Allah, perchance, the secret word might spell;
If Allah be, He keeps His secret well;
What He hath hidden, who shall hope to find?
Shall God His secret to a maggot tell?
So since with all my passion and my skill,
The world's mysterious meaning mocks me still,
Shall I not piously believe that I
Am kept in darkness by the heavenly will?
The Koran! well, come put me to the test--
Lovely old book in hideous error drest--
Believe me, I can quote the Koran too,
The unbeliever knows his Koran best.
And do you think that unto such as you,
A maggot-minded, starved, fanatic crew,
God gave the Secret, and denied it to me?--
Well, well, what matters it! believe that too.
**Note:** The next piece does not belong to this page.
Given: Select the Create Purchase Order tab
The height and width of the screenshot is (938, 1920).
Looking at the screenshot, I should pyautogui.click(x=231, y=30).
If I were God, and this poor world were mine,
O thou shouldst see on what a fair design
I would rebuild it like a dream for thee,
Nor shouldst thou ever blush to call it thine.
If I were God, the very stars and flowers
Should be more fair, and all the sterns and sours
Change to a music sweet as rivers flowing--
If I were God, and this poor world were ours.
If I were God, I would not wait the years
To solve the mystery of human tears;
And, unambiguous, I would speak my will,
Nor hint it darkly to the dreaming seers.
Life is too short, dear brother, to be sad;
If you must needs be anything--be glad;
Leave bitter books, and read the Book of Joy--
I know that some declare the book is bad.
Eternal torment some sour wits foretell
For those who follow wine and love too well,--
Fear not, for God were left alone in Heaven
If all the lovely lovers burnt in hell.
He who believes in hell and knows Thy grace
Shall surely find in hell his resting-place,
Keep for the mosque these fables of Thy wrath-
No man believes them who hath seen Thy face.
To all of us the thought of heaven is dear--
Why not be sure of it and make it here?
No doubt there is a heaven yonder too,
But 'tis so far away--and you are near.
Men talk of heaven,--there is no heaven but here;
Men talk of hell,--there is no hell but here;
Men of hereafters talk, and future lives,--
O love, there is no other life--but here.
Passionate particles of dust and sun,
Run your brief race, nor ask why it is run--
We are but shadow-pictures, voices, dreams;
Perchance they make and break us--just for fun.
O Love, I come to worship in your shrine,
There is no part of you is not divine,
There is no part of you not human too,
There is no part of you that is not mine;
'Tis a great fuss, all this of Thee and Me,
Important folk are we--to Thee and Me;
Yet what if we mean nothing after all,
And what if Heaven cares nought--for Thee and Me?
All those who in their graves unheeded lie
Were just as pompous once as You and I,
Complacent spake their little arrogant names,
And wagged their heads, and never thought to die.
Would you seek beauty, seek it underground;
Would you find strength--the strong are underground;
And would you next year seek my love and me,
Who knows but you must seek us--underground?
O heart, my heart, the world is weary-wise,
My only resting-place is your deep eyes,
O wrap me warm in their illusive love,--
For well I know that they are also lies.
Sometimes as, cup in hand among the flowers,
I think on all my witty wasted hours,
I see that wine has been a fable too,
Yes! even wine--so false a world is ours.
Yet were it vain some other way to try,
Of all our lying wine is least a lie,
All earthly roads wind nowhere in the end,---
What matters then the road we travel by?
I personally think, based on his words, that Khayyam was probably agnostic, definitely not a religionist, more of a hedonist-pantheist than a typical Muslim.
"Blessed are they who can laugh at themselves, for they shall never cease to be amused."